Je garderai également à l’esprit l’émotion et le recueillement de la communauté arménienne rassemblée chaque 24 avril parc Paul Mistral devant le Khatckar, inauguré en 1999 ; ceux de la communauté chilienne au rendez-vous annuel du 11 septembre, jour anniversaire de l’assassinat du président Allende en 1973 ; les rassemblements au monument dédié à Solidarnosc, parc Hoche, et face à la plaque en mémoire de Toussaint Louverture et aux victimes de l’esclavage, au Jardin de Ville.

Et de tant d’autres occasions où, réunis généralement dans la tristesse, le regret et le sentiment de perte, nous avons réaffirmé, malgré tout, une commune espérance dans l’humanité.

Et j’ai toujours eu à cœur de profiter des voyages que nous faisions dans nos villes sœurs pour renforcer ce travail de mémoire, ce devoir d’histoire.

Chaque 24 avril la communauté arménienne se rassemble parc Paul Mistral devant le Khatckar inauguré en 1999.

Mémorial de Yad Vashem.

Ainsi à Jerusalem, à Yad Vashem, lieu saisissant, en particulier dans l’espace dédié aux enfants martyrs.

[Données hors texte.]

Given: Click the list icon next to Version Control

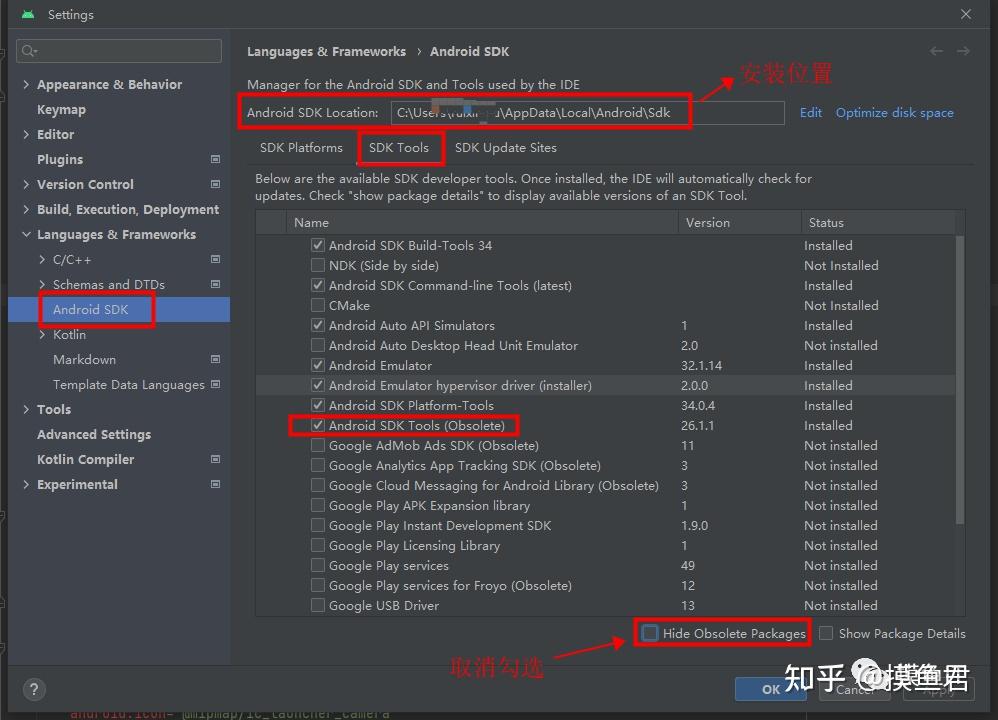Looking at the screenshot, I should (215, 184).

Ainsi à Erevan, au mémorial arménien du premier génocide du XXème siècle.

Certes, la France doute d’elle-même. L’Europe, ce « vieux continent », semble naviguer à vue, davantage orientée par les écueils à éviter que portée par un projet.

Dans beaucoup de pays du monde, on déplore aspirations à la paix outragées et droits fondamentaux bafoués.

Mais ne l’oublions jamais: la mémoire des violences du passé est aussi celle des promesses fondatrices. Et des promesses tenues. A nous d’engager dans cette voie les générations présentes et à venir.